The critically endangered species is in decline in the wild and the Birmingham aquarium is part of a worldwide breeding programme.
Sea Life staff spotted the babies, which their distinctive black chins, swimming around on Sunday with a further three discovered just the day after.
Curator Jonny Rudd said the team were thrilled with the births as chances of success are rare.
"This is fantastic news for the species after another great breeding year," he said.
"The babies and parents appear to be very healthy and active."
Staff say the species are notoriously slow breeders meaning they struggle to produce offspring.
The babies are currently just 24cm long and weighing only 1lb.
Mr Rudd said: "All six babies are living in a specially created nursery under the watchful eye of our animal care team.
"They are highly independent creatures from birth, and we’ll be examining their progress and development carefully.
"Over the coming weeks we will transfer them to our behind-the-scenes area where guests can see first-hand how they are growing.

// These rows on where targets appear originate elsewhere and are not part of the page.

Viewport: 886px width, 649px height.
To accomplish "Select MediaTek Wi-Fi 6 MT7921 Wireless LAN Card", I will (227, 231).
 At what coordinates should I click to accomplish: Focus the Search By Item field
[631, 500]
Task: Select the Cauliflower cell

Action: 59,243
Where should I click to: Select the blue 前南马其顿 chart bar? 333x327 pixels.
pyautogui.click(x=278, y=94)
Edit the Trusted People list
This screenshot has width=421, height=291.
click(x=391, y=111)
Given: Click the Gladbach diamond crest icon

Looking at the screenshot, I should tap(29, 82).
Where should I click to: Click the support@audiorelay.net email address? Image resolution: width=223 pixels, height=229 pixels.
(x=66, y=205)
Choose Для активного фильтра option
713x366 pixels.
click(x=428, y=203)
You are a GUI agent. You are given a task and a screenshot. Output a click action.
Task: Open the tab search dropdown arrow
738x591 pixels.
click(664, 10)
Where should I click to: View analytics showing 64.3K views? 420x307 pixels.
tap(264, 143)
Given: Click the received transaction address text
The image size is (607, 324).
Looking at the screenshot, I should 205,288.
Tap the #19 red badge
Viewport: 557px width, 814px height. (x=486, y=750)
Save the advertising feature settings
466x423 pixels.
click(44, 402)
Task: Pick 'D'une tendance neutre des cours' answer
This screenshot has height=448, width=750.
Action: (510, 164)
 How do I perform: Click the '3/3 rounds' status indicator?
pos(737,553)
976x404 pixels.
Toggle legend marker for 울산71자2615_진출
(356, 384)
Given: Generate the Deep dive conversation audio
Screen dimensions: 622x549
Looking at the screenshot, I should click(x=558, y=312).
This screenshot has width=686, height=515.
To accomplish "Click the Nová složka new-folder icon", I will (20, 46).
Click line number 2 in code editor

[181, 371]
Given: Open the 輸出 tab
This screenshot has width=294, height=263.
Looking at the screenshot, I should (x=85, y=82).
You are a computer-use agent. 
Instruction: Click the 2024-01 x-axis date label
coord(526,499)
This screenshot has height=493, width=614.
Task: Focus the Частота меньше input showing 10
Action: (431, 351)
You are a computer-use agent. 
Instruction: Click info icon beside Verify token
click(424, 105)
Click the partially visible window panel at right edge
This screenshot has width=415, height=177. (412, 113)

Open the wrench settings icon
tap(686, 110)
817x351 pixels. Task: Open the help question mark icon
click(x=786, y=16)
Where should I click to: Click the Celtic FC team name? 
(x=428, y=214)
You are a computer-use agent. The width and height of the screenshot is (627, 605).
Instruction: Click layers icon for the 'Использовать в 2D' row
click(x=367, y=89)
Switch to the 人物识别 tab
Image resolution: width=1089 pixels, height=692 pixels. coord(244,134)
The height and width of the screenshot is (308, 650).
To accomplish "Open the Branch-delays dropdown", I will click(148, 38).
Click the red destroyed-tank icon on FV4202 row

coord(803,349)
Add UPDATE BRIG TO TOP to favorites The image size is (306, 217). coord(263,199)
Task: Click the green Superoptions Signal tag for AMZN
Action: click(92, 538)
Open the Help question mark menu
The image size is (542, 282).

Mum and dad will remain in Shark Lagoon."
The population of Blackchin Guitarfish is in severe decline and the International Union for Conservation of Nature’s Red List of Threatened Species has now upgraded this species to critically endangered.
Threats to this species continue to grow in the wild with over-fishing and pollution at the core, with staff saying this breeding success is a crucial milestone.
The species struggle to increase numbers due to their slow growth and low breeding rate.
During the 18th century, Blackchin Guitarfish were amongst the most popular species in Southern European fish markets.